The playwright Molière (1622-1673) was born Jean Baptiste Poquelin on this day in Paris. He received the finest education possible at a Jesuit college and his family expected him to join the family business or become a lawyer. Instead, he chose the then-scandalous life of the stage.
"I live on good soup, not fine words," he once said and pursued acting with a passion, changing his name and joining a troupe of actors to master every aspect of the theater.
He wrote his satirical full-length comedies in verse and poetry. A master of language and farce, the playwright founded the Illustre Theater in 1643 and was sponsored by King Louis XIV. Molière caused an uproar in 1664 with his play Tartuffe, a juicy indictment of the religious hypocrite.

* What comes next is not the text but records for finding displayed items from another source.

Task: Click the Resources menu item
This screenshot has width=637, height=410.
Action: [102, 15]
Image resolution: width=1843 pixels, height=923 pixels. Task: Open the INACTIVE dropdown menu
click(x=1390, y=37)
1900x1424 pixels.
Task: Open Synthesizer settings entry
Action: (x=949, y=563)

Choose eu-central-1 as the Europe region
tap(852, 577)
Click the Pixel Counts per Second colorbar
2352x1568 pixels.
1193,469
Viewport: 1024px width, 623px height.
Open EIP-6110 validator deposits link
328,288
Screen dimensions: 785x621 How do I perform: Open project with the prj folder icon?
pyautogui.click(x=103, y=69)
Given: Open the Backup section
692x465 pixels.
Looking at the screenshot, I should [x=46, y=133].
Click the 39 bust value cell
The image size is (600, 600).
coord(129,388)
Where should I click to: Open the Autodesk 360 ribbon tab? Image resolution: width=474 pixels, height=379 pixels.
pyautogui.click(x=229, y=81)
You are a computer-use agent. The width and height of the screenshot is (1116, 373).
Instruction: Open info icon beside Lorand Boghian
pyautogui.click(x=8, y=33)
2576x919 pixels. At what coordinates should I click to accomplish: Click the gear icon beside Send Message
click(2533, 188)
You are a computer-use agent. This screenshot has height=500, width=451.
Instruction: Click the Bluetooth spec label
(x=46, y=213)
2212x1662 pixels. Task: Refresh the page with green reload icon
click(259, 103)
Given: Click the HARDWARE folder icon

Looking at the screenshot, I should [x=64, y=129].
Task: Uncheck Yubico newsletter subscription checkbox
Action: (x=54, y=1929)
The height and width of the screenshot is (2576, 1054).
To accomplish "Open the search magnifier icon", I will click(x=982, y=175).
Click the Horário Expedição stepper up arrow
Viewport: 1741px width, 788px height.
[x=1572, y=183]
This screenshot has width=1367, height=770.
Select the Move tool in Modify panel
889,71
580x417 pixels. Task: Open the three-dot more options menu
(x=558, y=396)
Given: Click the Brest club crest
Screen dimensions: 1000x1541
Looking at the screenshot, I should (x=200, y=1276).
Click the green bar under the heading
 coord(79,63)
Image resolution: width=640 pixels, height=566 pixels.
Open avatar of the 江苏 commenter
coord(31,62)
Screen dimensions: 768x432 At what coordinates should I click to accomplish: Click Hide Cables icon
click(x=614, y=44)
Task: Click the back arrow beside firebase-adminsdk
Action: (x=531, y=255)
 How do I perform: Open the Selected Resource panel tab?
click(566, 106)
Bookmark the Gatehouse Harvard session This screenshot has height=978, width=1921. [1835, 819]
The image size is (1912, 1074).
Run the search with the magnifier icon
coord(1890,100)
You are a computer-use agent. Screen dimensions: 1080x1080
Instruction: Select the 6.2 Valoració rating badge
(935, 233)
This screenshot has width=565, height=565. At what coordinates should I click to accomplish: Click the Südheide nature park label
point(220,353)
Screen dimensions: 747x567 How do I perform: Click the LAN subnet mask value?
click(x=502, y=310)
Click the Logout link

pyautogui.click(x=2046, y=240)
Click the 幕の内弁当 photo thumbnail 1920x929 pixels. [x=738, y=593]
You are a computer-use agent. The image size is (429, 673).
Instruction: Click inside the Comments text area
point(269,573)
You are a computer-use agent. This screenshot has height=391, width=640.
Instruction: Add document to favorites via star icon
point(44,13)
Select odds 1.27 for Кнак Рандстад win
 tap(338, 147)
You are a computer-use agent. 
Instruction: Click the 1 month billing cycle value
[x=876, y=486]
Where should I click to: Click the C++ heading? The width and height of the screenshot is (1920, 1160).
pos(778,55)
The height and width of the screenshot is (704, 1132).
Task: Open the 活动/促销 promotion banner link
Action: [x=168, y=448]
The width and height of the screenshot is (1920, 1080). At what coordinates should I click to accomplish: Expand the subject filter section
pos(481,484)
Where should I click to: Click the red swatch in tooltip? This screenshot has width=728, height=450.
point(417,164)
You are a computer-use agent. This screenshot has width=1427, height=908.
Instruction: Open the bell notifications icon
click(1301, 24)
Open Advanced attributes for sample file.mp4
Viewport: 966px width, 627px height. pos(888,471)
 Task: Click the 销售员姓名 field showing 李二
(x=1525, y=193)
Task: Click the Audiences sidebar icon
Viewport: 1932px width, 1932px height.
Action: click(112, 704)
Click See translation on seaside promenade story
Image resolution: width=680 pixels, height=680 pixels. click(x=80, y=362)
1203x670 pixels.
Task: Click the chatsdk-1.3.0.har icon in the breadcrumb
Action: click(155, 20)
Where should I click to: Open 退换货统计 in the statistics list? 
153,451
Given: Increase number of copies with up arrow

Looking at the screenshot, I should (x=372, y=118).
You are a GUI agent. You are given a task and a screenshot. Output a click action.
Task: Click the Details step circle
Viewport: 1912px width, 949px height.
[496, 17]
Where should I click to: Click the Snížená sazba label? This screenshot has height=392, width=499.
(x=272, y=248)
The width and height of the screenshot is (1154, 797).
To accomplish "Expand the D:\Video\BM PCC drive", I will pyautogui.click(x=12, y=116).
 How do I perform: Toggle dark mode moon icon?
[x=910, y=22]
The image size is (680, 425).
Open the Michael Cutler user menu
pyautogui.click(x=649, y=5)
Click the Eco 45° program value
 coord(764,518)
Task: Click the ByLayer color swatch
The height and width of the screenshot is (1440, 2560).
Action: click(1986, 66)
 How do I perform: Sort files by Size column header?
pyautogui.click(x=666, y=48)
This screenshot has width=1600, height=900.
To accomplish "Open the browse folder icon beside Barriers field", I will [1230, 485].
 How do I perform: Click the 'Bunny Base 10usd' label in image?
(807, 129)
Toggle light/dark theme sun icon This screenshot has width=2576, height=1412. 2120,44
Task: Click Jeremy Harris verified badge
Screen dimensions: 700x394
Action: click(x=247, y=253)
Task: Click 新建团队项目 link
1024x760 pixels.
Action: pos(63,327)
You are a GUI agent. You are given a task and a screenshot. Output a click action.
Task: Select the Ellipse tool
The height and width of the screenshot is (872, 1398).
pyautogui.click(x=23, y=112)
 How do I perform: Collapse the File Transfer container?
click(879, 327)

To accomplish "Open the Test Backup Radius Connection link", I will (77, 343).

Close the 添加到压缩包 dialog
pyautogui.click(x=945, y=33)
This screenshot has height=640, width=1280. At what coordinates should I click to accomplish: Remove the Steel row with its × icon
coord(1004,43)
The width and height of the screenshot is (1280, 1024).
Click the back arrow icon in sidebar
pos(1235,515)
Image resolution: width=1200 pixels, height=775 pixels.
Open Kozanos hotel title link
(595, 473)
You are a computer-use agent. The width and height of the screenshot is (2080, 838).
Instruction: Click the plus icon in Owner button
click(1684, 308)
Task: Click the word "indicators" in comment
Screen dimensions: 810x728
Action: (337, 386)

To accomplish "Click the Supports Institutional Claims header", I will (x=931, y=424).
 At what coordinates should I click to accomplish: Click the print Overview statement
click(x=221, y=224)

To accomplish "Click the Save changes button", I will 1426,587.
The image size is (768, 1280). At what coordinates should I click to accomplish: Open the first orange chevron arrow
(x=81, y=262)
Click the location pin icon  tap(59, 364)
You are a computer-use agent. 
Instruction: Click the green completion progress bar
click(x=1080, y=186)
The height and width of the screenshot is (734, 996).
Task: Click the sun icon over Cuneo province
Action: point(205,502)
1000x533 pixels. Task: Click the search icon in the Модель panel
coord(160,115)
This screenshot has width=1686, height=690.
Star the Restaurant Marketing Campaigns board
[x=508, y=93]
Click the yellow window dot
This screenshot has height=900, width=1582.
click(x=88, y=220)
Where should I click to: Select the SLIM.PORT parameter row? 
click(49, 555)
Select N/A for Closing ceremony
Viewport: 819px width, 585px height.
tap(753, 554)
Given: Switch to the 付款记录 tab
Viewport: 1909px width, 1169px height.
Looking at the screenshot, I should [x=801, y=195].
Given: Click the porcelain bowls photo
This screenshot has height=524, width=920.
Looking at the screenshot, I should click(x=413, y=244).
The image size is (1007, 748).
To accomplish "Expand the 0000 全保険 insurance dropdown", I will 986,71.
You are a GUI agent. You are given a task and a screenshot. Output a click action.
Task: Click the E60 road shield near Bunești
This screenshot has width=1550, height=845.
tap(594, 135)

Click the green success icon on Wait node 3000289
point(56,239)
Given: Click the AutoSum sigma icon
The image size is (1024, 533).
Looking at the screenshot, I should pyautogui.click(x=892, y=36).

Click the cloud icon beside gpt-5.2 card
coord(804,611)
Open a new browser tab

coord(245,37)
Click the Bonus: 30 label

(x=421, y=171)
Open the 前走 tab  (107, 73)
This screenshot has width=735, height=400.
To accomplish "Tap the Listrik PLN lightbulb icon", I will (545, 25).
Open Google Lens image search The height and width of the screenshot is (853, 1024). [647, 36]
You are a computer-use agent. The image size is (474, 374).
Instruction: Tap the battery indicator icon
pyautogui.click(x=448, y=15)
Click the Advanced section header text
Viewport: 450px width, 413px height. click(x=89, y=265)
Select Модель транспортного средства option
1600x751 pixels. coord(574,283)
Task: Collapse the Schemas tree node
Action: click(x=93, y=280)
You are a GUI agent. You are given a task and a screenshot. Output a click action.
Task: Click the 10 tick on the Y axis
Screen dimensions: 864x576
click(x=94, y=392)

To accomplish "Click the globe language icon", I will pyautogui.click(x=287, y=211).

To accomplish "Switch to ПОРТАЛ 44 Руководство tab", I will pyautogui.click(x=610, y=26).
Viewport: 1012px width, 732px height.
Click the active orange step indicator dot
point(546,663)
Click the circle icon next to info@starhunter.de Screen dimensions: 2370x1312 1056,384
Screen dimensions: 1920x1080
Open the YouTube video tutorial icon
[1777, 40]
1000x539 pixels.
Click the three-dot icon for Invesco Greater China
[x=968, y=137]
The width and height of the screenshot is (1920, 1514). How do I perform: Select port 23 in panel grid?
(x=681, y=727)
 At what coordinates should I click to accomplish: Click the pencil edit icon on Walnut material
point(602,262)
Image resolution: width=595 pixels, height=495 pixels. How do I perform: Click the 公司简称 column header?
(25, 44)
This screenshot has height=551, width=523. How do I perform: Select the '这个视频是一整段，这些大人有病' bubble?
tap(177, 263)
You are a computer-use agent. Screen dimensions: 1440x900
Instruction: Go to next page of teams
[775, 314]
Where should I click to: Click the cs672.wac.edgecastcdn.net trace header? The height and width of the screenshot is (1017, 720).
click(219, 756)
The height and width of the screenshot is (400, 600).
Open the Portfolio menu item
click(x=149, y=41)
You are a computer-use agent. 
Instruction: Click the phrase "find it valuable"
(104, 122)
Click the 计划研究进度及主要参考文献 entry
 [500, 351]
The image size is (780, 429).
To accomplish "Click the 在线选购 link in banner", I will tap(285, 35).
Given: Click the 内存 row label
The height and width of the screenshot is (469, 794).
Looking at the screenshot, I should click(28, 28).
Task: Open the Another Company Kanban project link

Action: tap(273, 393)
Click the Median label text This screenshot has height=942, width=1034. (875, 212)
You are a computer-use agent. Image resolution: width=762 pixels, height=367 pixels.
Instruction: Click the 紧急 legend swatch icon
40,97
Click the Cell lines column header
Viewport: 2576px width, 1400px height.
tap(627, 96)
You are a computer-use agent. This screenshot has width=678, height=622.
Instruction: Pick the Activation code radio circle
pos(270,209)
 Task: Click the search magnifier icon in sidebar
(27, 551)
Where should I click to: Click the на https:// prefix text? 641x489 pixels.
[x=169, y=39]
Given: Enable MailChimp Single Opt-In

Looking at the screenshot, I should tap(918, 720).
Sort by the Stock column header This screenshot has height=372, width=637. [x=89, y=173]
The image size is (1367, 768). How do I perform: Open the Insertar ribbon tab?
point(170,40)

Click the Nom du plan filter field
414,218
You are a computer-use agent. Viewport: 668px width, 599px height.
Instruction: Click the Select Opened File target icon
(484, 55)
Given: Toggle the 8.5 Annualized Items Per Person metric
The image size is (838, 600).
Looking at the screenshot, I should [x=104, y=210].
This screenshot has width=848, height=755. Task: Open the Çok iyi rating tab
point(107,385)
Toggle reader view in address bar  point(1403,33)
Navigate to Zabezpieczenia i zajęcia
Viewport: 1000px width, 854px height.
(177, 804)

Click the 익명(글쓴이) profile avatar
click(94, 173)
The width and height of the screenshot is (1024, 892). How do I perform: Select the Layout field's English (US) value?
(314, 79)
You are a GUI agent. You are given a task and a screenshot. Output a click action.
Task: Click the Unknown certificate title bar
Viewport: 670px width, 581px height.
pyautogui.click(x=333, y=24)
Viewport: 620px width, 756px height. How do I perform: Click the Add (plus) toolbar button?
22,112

The brilliant artist once observed, "Doubts are more cruel that the worst of truths."
The Misanthrope, what many consider his masterpiece, was written in 1666. Other famous satires include The School for Wives (1662), The Doctor in Spite of Himself (1666), The Miser (1668), and The Imaginary Invalid (1673). He lived and breathed the theater, directing all the productions and starring in the most demanding roles.
"It infuriates me to be wrong when I know I’m right,"explained the man who has been called the greatest of all French playwrights.
Pause for the cause; don't be so impatient!